Prompt -
Output an exact reproduction of the data.

[Collected data entries]
________________________________________

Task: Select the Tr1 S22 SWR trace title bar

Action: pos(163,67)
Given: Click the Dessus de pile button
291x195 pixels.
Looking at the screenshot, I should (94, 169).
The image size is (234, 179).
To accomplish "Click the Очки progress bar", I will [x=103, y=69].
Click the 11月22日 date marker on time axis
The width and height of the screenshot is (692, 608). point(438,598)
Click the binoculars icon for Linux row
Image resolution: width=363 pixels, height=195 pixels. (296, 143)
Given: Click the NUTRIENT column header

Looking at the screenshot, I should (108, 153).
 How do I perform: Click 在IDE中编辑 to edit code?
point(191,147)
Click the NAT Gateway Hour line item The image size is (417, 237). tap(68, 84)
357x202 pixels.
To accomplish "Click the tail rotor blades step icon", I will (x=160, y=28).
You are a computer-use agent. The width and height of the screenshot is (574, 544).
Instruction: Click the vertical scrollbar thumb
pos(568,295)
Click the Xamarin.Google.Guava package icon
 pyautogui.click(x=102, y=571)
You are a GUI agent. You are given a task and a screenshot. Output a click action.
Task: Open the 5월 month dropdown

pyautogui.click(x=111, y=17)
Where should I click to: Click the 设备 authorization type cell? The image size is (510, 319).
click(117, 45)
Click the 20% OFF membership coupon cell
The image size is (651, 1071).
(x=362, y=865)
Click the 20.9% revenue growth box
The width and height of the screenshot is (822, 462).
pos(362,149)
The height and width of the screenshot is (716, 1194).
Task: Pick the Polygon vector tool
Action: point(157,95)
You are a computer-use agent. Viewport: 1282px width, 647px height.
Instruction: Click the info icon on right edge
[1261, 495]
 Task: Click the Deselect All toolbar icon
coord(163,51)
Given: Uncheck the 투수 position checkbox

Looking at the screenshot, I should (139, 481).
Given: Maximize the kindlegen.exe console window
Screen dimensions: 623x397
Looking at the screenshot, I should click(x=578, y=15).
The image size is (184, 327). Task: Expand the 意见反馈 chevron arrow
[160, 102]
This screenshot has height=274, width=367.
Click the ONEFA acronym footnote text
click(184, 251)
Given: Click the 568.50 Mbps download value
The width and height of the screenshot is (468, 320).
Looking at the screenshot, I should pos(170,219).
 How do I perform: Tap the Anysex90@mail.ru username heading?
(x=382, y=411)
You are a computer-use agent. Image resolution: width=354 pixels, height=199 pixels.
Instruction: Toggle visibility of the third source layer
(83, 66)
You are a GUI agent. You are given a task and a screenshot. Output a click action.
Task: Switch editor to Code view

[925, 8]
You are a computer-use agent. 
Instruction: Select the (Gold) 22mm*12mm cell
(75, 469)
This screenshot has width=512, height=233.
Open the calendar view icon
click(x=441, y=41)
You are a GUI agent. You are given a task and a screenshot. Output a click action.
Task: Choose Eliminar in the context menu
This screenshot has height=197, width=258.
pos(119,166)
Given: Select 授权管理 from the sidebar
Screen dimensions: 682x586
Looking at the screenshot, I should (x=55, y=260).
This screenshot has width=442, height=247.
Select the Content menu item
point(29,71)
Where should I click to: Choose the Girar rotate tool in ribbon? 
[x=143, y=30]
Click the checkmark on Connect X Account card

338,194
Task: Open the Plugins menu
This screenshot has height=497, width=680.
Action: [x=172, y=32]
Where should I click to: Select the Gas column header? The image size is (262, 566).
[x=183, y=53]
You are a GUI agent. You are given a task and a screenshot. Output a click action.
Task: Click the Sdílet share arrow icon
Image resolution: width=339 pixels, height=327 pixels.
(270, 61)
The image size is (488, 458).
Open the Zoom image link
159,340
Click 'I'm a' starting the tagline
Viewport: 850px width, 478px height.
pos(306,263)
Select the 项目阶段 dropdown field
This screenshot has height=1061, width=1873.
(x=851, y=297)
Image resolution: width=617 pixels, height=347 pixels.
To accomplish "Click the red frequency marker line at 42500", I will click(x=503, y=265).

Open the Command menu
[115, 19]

________________________________________

Task answer -
Task: Select the Tr1 S22 SWR trace title bar

Action: pos(163,67)
Given: Click the Dessus de pile button
291x195 pixels.
Looking at the screenshot, I should (94, 169).
The image size is (234, 179).
To accomplish "Click the Очки progress bar", I will [x=103, y=69].
Click the 11月22日 date marker on time axis
The width and height of the screenshot is (692, 608). point(438,598)
Click the binoculars icon for Linux row
Image resolution: width=363 pixels, height=195 pixels. (296, 143)
Given: Click the NUTRIENT column header

Looking at the screenshot, I should (108, 153).
 How do I perform: Click 在IDE中编辑 to edit code?
point(191,147)
Click the NAT Gateway Hour line item The image size is (417, 237). tap(68, 84)
357x202 pixels.
To accomplish "Click the tail rotor blades step icon", I will (x=160, y=28).
You are a computer-use agent. The width and height of the screenshot is (574, 544).
Instruction: Click the vertical scrollbar thumb
pos(568,295)
Click the Xamarin.Google.Guava package icon
 pyautogui.click(x=102, y=571)
You are a GUI agent. You are given a task and a screenshot. Output a click action.
Task: Open the 5월 month dropdown

pyautogui.click(x=111, y=17)
Where should I click to: Click the 设备 authorization type cell? The image size is (510, 319).
click(117, 45)
Click the 20% OFF membership coupon cell
The image size is (651, 1071).
(x=362, y=865)
Click the 20.9% revenue growth box
The width and height of the screenshot is (822, 462).
pos(362,149)
The height and width of the screenshot is (716, 1194).
Task: Pick the Polygon vector tool
Action: point(157,95)
You are a computer-use agent. Viewport: 1282px width, 647px height.
Instruction: Click the info icon on right edge
[1261, 495]
 Task: Click the Deselect All toolbar icon
coord(163,51)
Given: Uncheck the 투수 position checkbox

Looking at the screenshot, I should (139, 481).
Given: Maximize the kindlegen.exe console window
Screen dimensions: 623x397
Looking at the screenshot, I should click(x=578, y=15).
The image size is (184, 327). Task: Expand the 意见反馈 chevron arrow
[160, 102]
This screenshot has height=274, width=367.
Click the ONEFA acronym footnote text
click(184, 251)
Given: Click the 568.50 Mbps download value
The width and height of the screenshot is (468, 320).
Looking at the screenshot, I should pos(170,219).
 How do I perform: Tap the Anysex90@mail.ru username heading?
(x=382, y=411)
You are a computer-use agent. Image resolution: width=354 pixels, height=199 pixels.
Instruction: Toggle visibility of the third source layer
(83, 66)
You are a GUI agent. You are given a task and a screenshot. Output a click action.
Task: Switch editor to Code view

[925, 8]
You are a computer-use agent. 
Instruction: Select the (Gold) 22mm*12mm cell
(75, 469)
This screenshot has width=512, height=233.
Open the calendar view icon
click(x=441, y=41)
You are a GUI agent. You are given a task and a screenshot. Output a click action.
Task: Choose Eliminar in the context menu
This screenshot has height=197, width=258.
pos(119,166)
Given: Select 授权管理 from the sidebar
Screen dimensions: 682x586
Looking at the screenshot, I should (x=55, y=260).
This screenshot has width=442, height=247.
Select the Content menu item
point(29,71)
Where should I click to: Choose the Girar rotate tool in ribbon? 
[x=143, y=30]
Click the checkmark on Connect X Account card

338,194
Task: Open the Plugins menu
This screenshot has height=497, width=680.
Action: [x=172, y=32]
Where should I click to: Select the Gas column header? The image size is (262, 566).
[x=183, y=53]
You are a GUI agent. You are given a task and a screenshot. Output a click action.
Task: Click the Sdílet share arrow icon
Image resolution: width=339 pixels, height=327 pixels.
(270, 61)
The image size is (488, 458).
Open the Zoom image link
159,340
Click 'I'm a' starting the tagline
Viewport: 850px width, 478px height.
pos(306,263)
Select the 项目阶段 dropdown field
This screenshot has height=1061, width=1873.
(x=851, y=297)
Image resolution: width=617 pixels, height=347 pixels.
To accomplish "Click the red frequency marker line at 42500", I will click(x=503, y=265).

Open the Command menu
[115, 19]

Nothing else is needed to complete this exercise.